The ability to be spiritually discerning has been lost. Many are not able to discern between the times when we are to “avoid foolish controversies and genealogies and arguments and quarrels about the law because these are unprofitable and useless” (Titus 3:9), and the times when we are to “hold firmly to the trustworthy message as it has been taught, so that [we] can encourage others by sound doctrine and refute those who oppose it” (Titus 1:9). Dual pressures have led us down this path: the cultural call of tolerance and the bureaucratic call to unity at all costs coupled with a lack of courage to stand.

Fortunately, the truth and power of Sola Scriptura does not depend on a denomination or congregation. Hebrews 4:12 confirms: “Indeed, the Word of God is living and active. Sharper than any double-edged sword, it penetrates even to dividing soul and spirit, joints and marrow; it judges the thoughts and attitudes of the heart.” And although we will all return to dust, the Word of God will stand forever. While there remains breath in our bodies, may we commit ourselves to the re-elevation of the Word of God in our personal discipleship and in our life together.
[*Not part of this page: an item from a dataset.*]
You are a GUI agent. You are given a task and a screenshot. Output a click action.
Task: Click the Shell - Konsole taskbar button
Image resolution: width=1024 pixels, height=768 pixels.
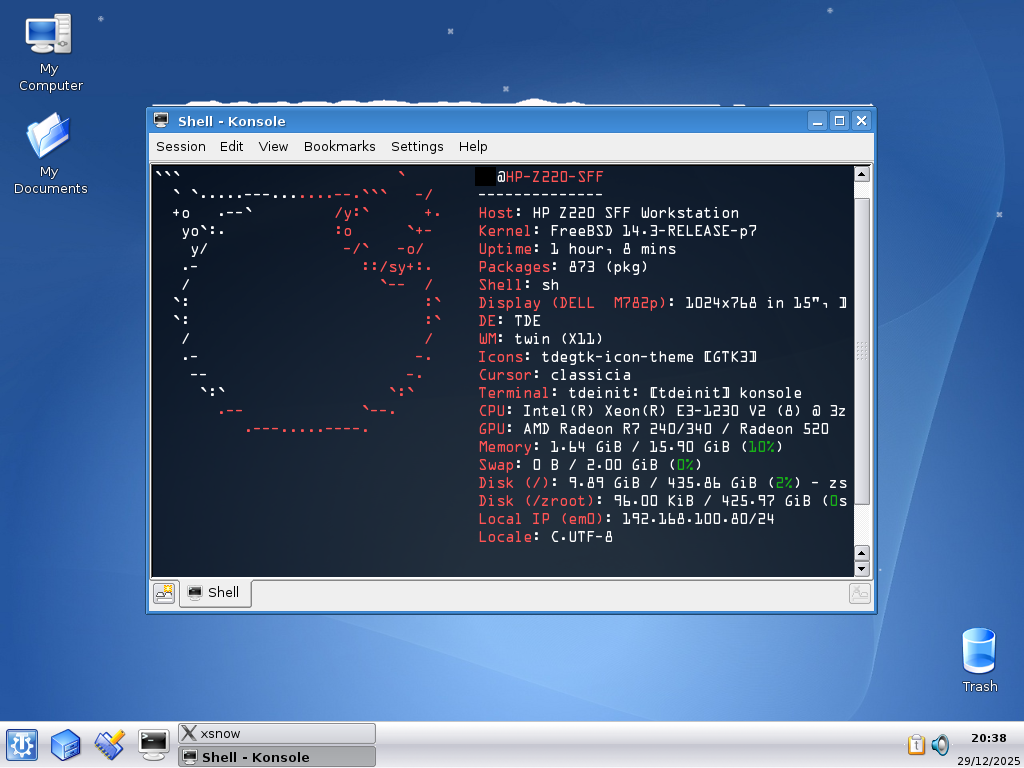point(276,757)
Solus Christus – Our Only Hope in Life and in Death

Solus Christus for the Reformers

By the time of the Reformation the unique work of Christ had, in practice, been overshadowed by the works of humans. Questions arose about whether or not Christ’s atoning work on the cross was fully sufficient to save people from their sins and bring them into eternal life with God the Father. According to the Roman Catholic Church at the time, the answer was generally, no. The work of Christ plus personal penance, plus indulgences, plus the accoutrements of the church produced an elaborate self-perpetuating establishment. Specifically, the Mass itself is described in the Catholic catechism as “reparation for the sins of the living and the dead.” Parishioners were discouraged from petitioning Christ directly. Instead, they were instructed to utilize a myriad of intermediaries including their local priest, bishop, the saints, and Mary. With one sweep, the Reformers cut though these obstacles and came down to the heart of the gospel—Solus Christus! They declared that Christ alone is the mediator with the Father. Christ alone has paid for our sins through his death on the cross, once and for all. Christ alone is God’s solution for humanity’s ills. Christ alone, plus nothing. Christ alone is the way to salvation. There is no other way to salvation and nothing need be added to Christ to attain salvation.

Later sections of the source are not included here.